En 1810, sous le prétexte de vouloir traiter de la paix, lui, Fouché, sans ordre, sans pouvoir, il envoyait un négociateur à Londres. Et quel était ce diplomate improvisé ? C’était Ouvrard, le fournisseur taré, l’homme de tous les tripotages.

L’étrangeté de l’ambassadeur peut, sous les motifs apparents de sa mission, laisser deviner qu’il avait des pouvoirs très variés, en se rendant dans un pays où l’on rencontrait non seulement les ennemis de la France, mais aussi les ennemis de l’Empereur, les royalistes.

Cette fois, la mesure était comble. Sans vouloir approfondir les dessous de la mission d’Ouvrard, Napoléon destitua Fouché et lui écrivit une lettre dont nous détachons les lignes suivantes : « … Déjà, dans des circonstances importantes, vous avez compromis ma tranquillité et celle de l’État… la singulière manière que vous avez de considérer les devoirs de ministre de la police ne cadre pas bien avec le bien de l’État… Je suis cependant obligé à une surveillance perpétuelle qui me fatigue et à laquelle je ne puis être tenu… Je ne puis pas espérer que vous changiez de manière de faire, puisque depuis plusieurs années des exemples éclatants et des témoignages réitérés de mon mécontentement ne vous ont pas changé… »

Pendant que Fouché faisait ses préparatifs de départ, le malheur voulut que les papiers d’Ouvrard, arrêté, fussent mis sous scellés. Il s’ensuivit que Fouché eut maille à partir avec l’Empereur, et qu’il dut fuir de Paris jusqu’en Toscane pour ne pas être arrêté.

Supplié par Elisa, sa sœur, Napoléon permit à Fouché de vivre dans sa sénatorerie d’Aix, et plus tard, il l’autorise à habiter le château de Ferrières, propriété de l’ancien ministre de la police. Enfin, grâce à l’intercession de Duroc, Fouché obtint la faveur de rentrer au Sénat et de reparaître à la cour impériale.

Une fois cet obstacle franchi, c’était, pour Fouché, un jeu d’enfant de regagner complètement les faveurs de son maître, dont il connaissait les faiblesses de caractère ; en effet, en 1813, il est nommé gouverneur général de l’Illyrie.

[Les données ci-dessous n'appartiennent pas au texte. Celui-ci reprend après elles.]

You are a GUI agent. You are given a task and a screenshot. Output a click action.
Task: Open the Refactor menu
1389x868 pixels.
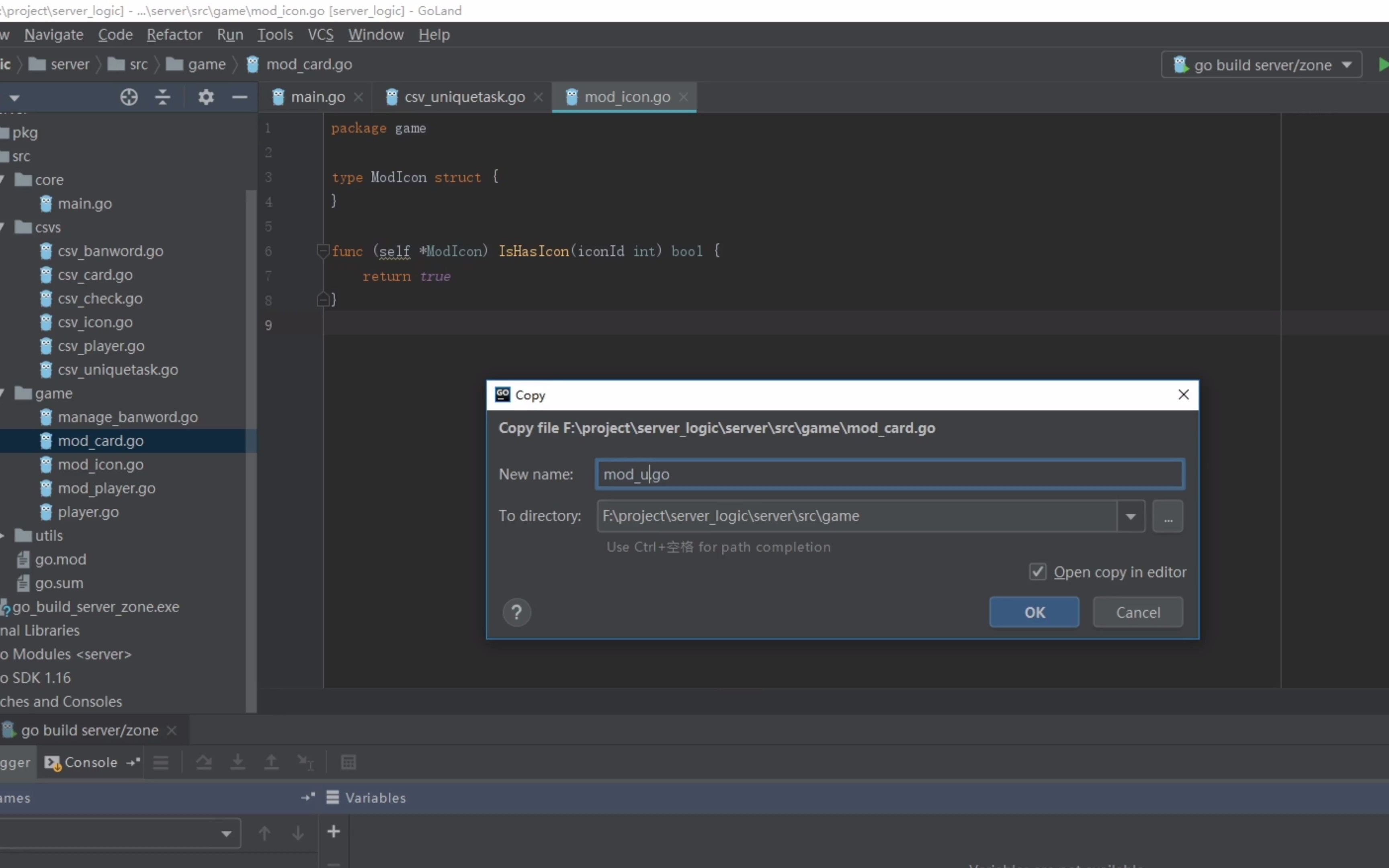tap(174, 35)
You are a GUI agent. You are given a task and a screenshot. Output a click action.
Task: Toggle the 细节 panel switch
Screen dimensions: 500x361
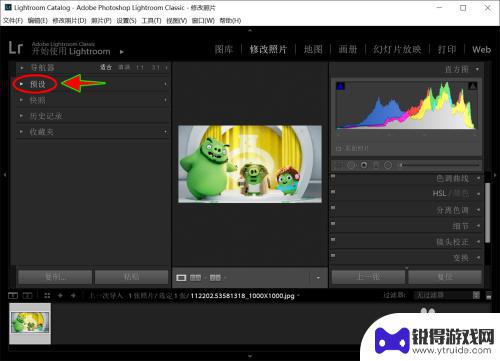[x=333, y=224]
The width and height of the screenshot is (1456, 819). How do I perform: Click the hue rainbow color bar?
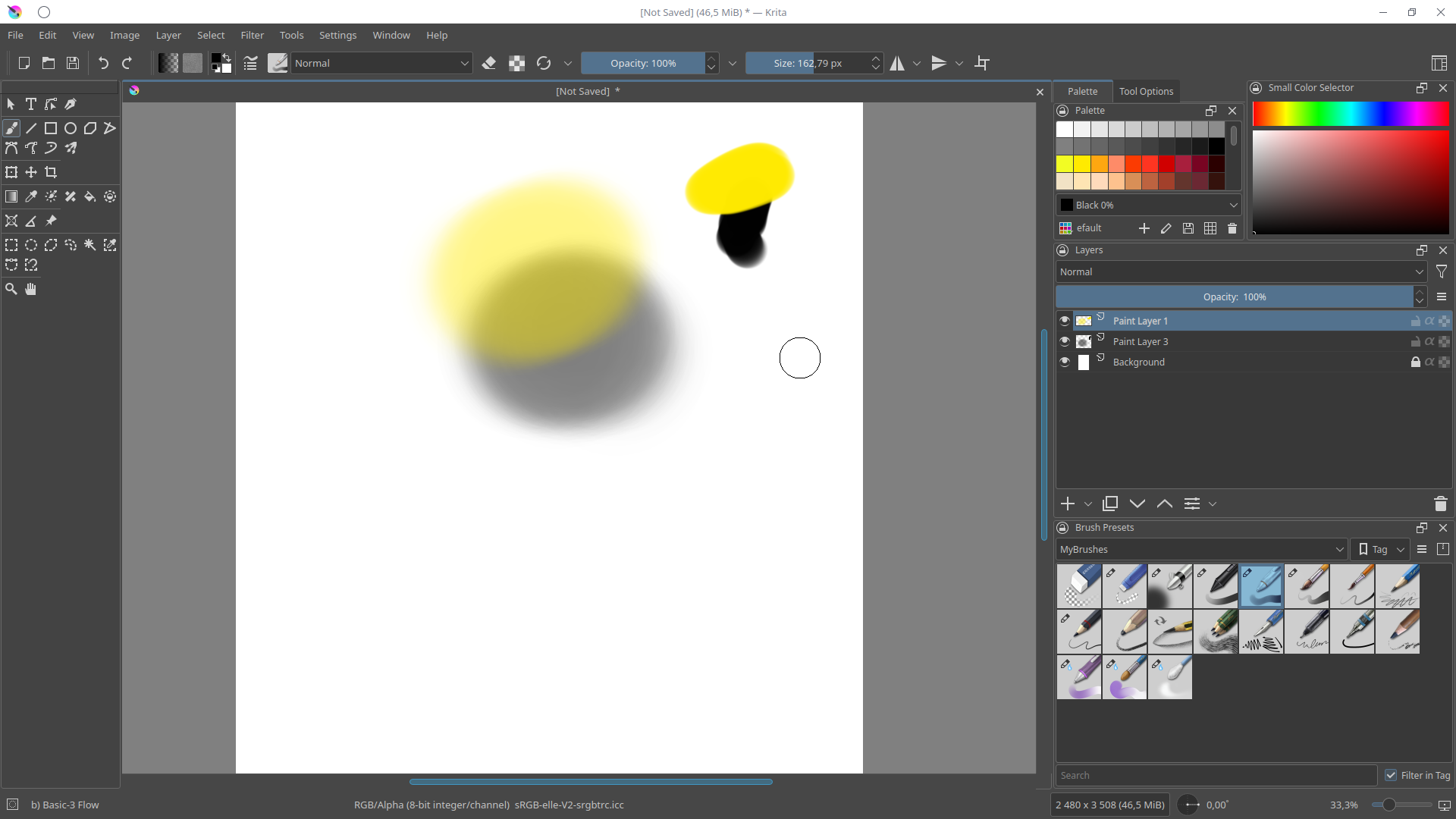[1350, 114]
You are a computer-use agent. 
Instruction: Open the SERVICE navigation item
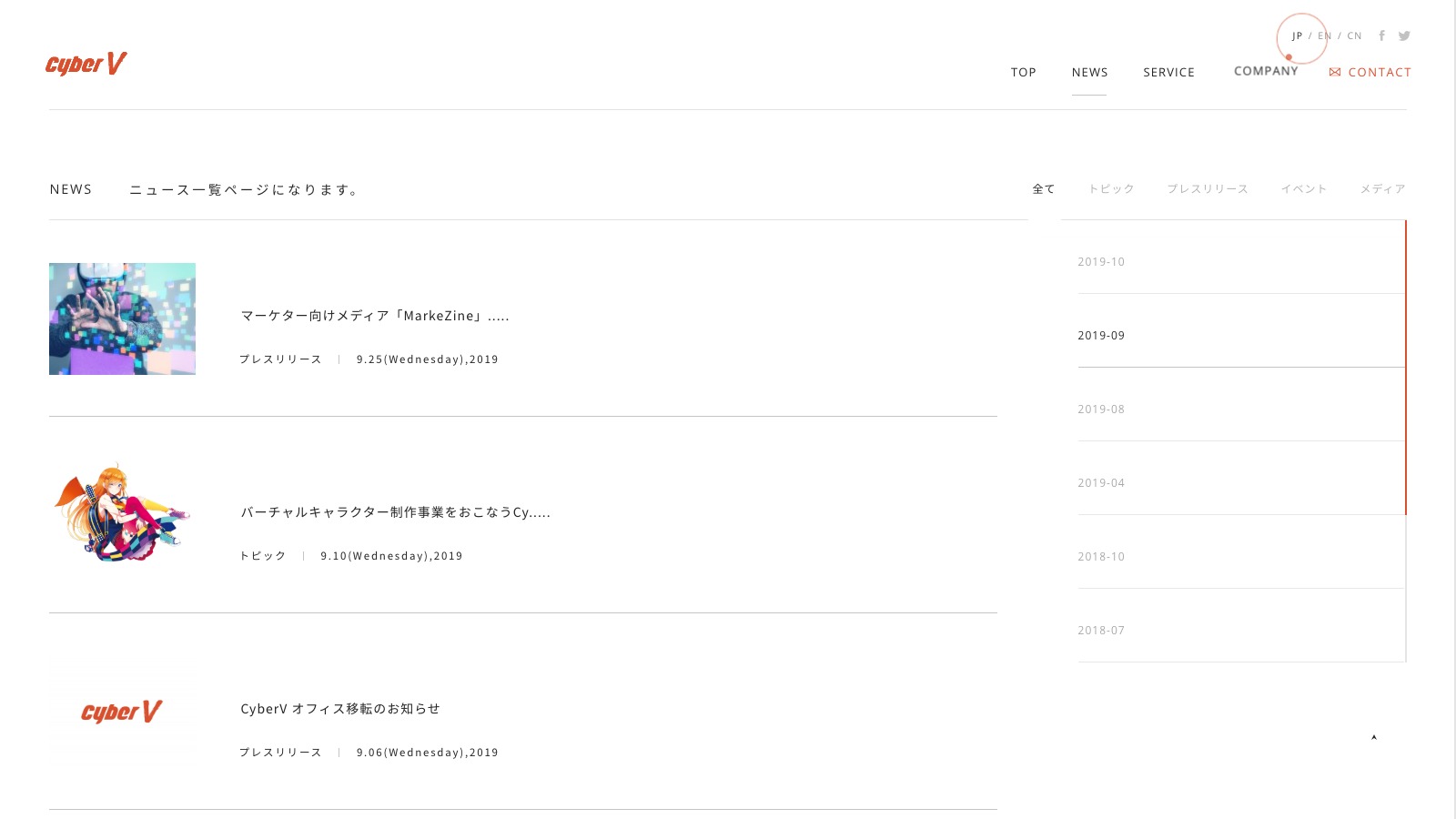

La clémence de Napoléon envers ce piteux personnage lui fut encore une fois funeste : Fouché porta un coup désastreux à l’Empereur en décidant Murat à entrer dans la coalition formée contre la France.

Il alla même au quartier général d’Eugène, inviter ce dernier à suivre l’exemple de Murat et à trahir l’Empereur ; heureusement pour l’honneur de l’humanité, le vice-roi ne suivit pas ces perfides conseils.

Pendant le séjour de Napoléon à l’île d’Elbe, tout naturellement Fouché se mit à conspirer contre Louis XVIII. En 1815, après le retour de l’île d’Elbe, l’Empereur, toujours crédule, toujours enclin à ne pas se séparer des personnes auxquelles il est accoutumé, nomme derechef Fouché ministre de la police générale.

Enfin nous retrouvons Fouché, à la tête du gouvernement provisoire, le plus acharné à demander l’abdication de Napoléon, décidé à le faire arrêter au besoin. Telle fut la récompense de la mansuétude infatigable de l’Empereur, qui trouva, d’ailleurs, aussi naïf que lui, car Louis XVIII fit de Fouché son ministre.